Спасительная мысль пришла тогда, когда Джабраил, кажется, заснул. Надо включить диктофон и еще раз прослушать запись. Он поднялся, еще лениво, но чувствуя, что сейчас прежнее чувство вернется к нему, и потому лень и усталость стали отступать, хотя не ушли полностью.
Запись музыки он слушал, уже сидя в кресле перед включенным синтезатором. Не сразу, но все же притронулся к клавишам, сначала только одну ноту взял, долгую, диссонирующую с мелодией, потом оборвал себя и в мелодию неназойливо вклинился.

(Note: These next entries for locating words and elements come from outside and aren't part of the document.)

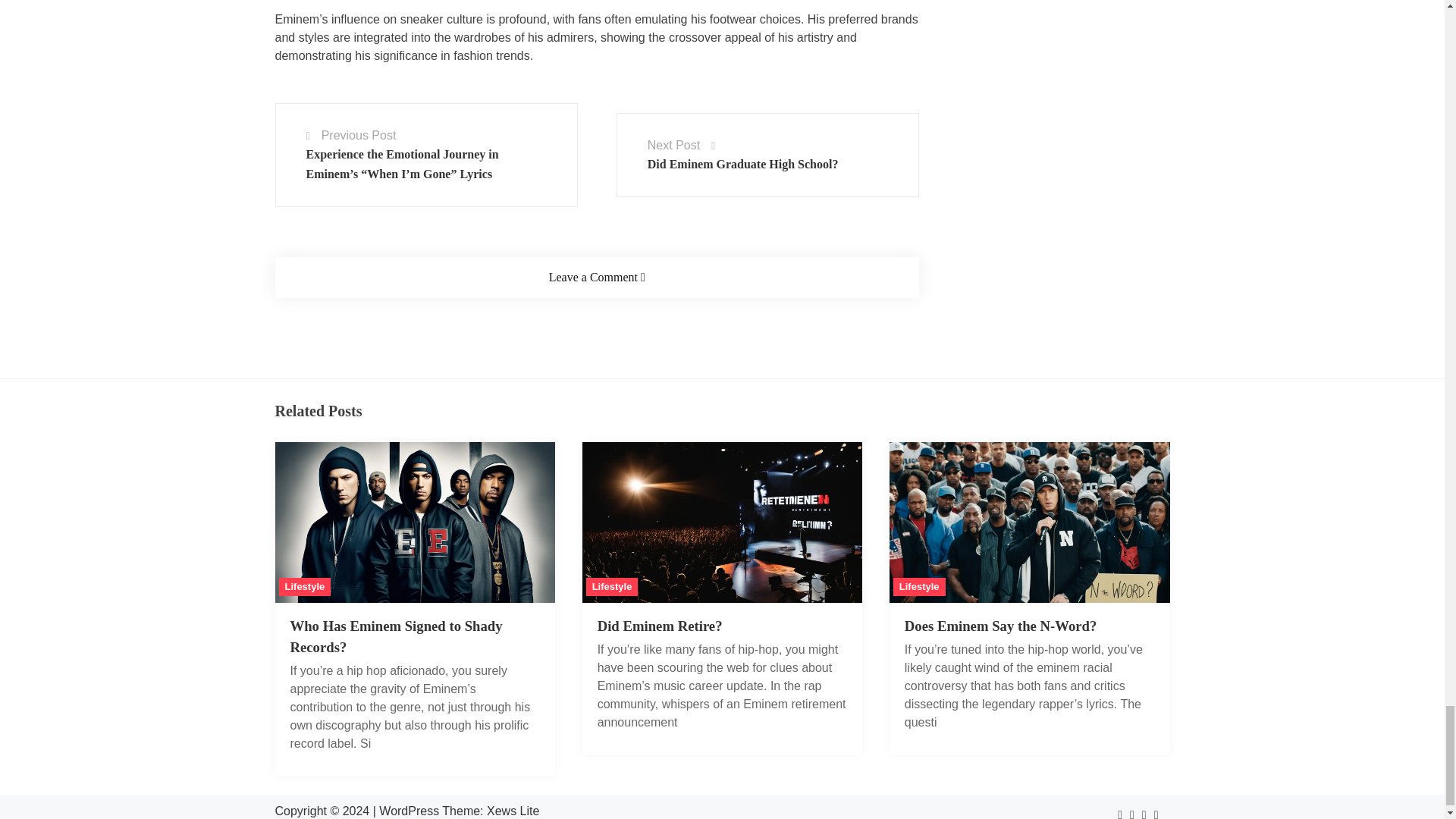
Lifestyle (612, 587)
Does Eminem Say the N-Word? (1029, 598)
Previous Post (358, 134)
Xews Lite (512, 810)
Did Eminem Retire? (722, 598)
Lifestyle (918, 587)
Next Post (673, 144)
Did Eminem Graduate High School? (742, 164)
Did Eminem Retire? (659, 625)
Lifestyle (305, 587)
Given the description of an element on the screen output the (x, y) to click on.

Подыграл эпизод, подумал вдруг, что плохо, когда соседи будут слышать его музыку, и подключил к синтезатору большие наушники, входящие в комплект. Но наушники не давали ему слушать запись диктофона, и он сначала ее до конца дослушал, и только потом надел наушники и тронул клавиши. Боязно тронул, к себе прислушиваясь. И услышал звук... Нет... Этот звук не из синтезатора шел, потому что Джабраил клавиши больше не трогал. Это вернулась в уши музыка... Та самая, что так легко пугается соприкосновения с внешними раздражителями...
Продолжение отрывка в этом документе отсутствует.